Flash security daemon.
When dealing with Adobe Flash applets or Adobe AIR applications that access data via a Socket or XMLSocket object, the server providing the data needs to authorize the accessing applet or application to access the data. This is a security feature integrated by Adobe in their Flash player 7 and made mandatory with version 18.104.22.168. The Flash security daemon is a very small, configurable server written in ANSI C, that offers this authorization.
To strengthen security, Adobe has integrated a method into their Flash player 7 to ensure, data cannot be accessed by non authorized flash applets. Before version 7 it was possible to create a Flash applet that accesses data from foreign domains without proper authorization. This behaviour often caused a lot of headache withing companies that provide data like stock information, weather reports, etc. because everyone could access the data they provide.
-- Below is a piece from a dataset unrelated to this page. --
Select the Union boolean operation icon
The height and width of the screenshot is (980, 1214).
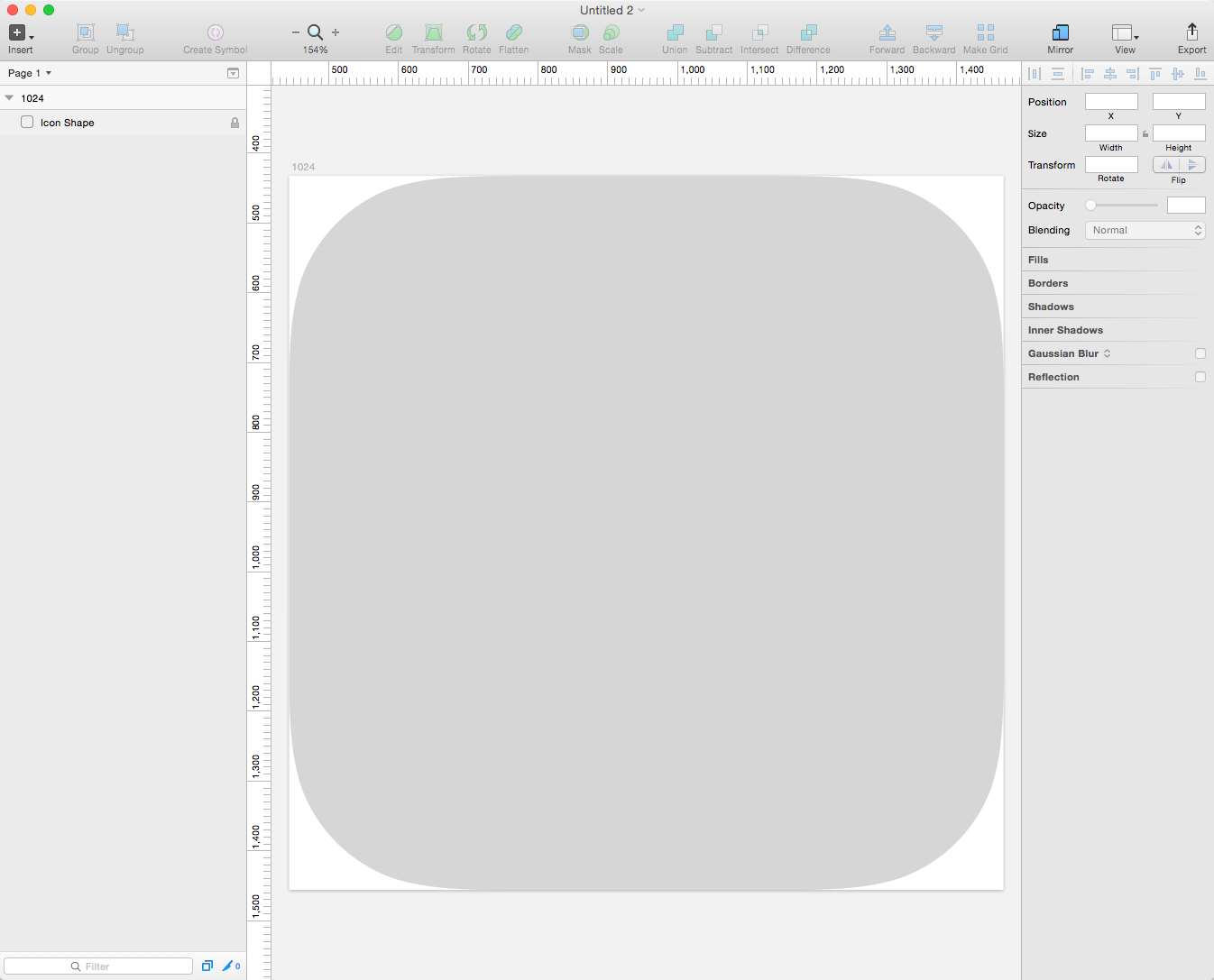[x=674, y=33]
When invoking a connection with an ActionScript Socket or XMLSocket object, the Flash Player automatically (and you cannot omit this) tries to connect to TCP port 843 on the server you configured the Socket or XMLSocket to and sends a
< policy-file-request/ >
to this port. If this request is not being answered correctly or if this port is unreachable, a security sandbox violation is raised and the connection to the service is not being established.
To get further information about these issues, please find information on the Adobe Developer Center inside this document.
As ZaKoTel started with developing Flash applets, we found it not suitable, that only Java-based data services were available to fulfill this task. So we decided to create a small configurable C server, that can also be used on Java-free servers and is licensed under the terms of the GNU GPLv2.